**WORK INSTRUCTION:** Could you reproduce the material below exactly, from the line containing "Aspiga Resale X The Cirkel (112, 2365)" through its last line, and leave out everything else?

**DATA RECORDS:**
━━━━

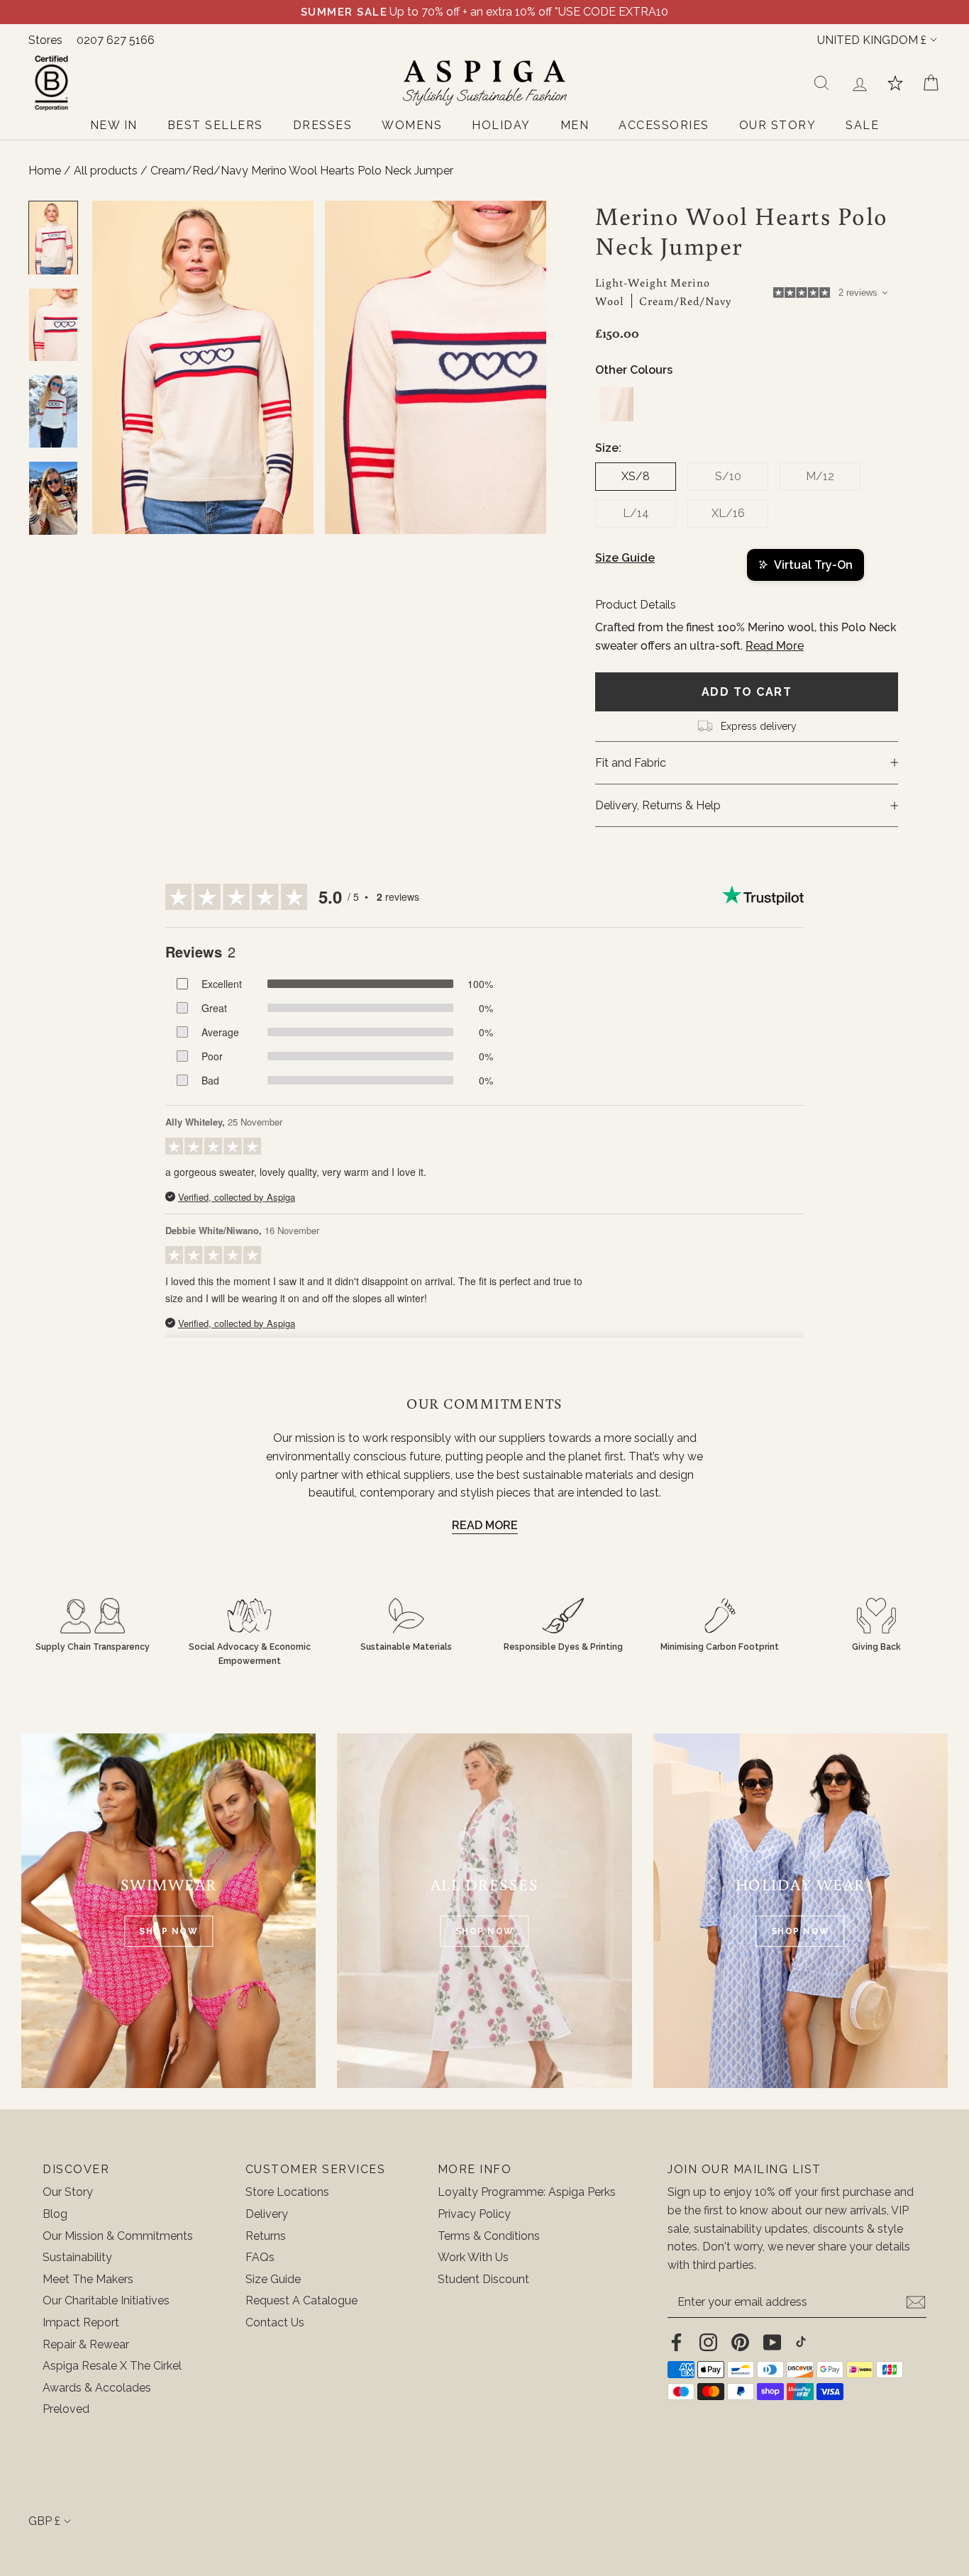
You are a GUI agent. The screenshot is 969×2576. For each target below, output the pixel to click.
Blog (55, 2214)
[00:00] (325, 368)
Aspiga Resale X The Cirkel (112, 2365)
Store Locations (287, 2192)
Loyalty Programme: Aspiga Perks (527, 2192)
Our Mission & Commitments (118, 2236)
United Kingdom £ (871, 40)
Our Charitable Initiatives (106, 2300)
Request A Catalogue (301, 2300)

━━━━

**EXPECTED OUTPUT:**
Aspiga Resale X The Cirkel (112, 2365)
Store Locations (287, 2192)
Loyalty Programme: Aspiga Perks (527, 2192)
Our Mission & Commitments (118, 2236)
United Kingdom £ (871, 40)
Our Charitable Initiatives (106, 2300)
Request A Catalogue (301, 2300)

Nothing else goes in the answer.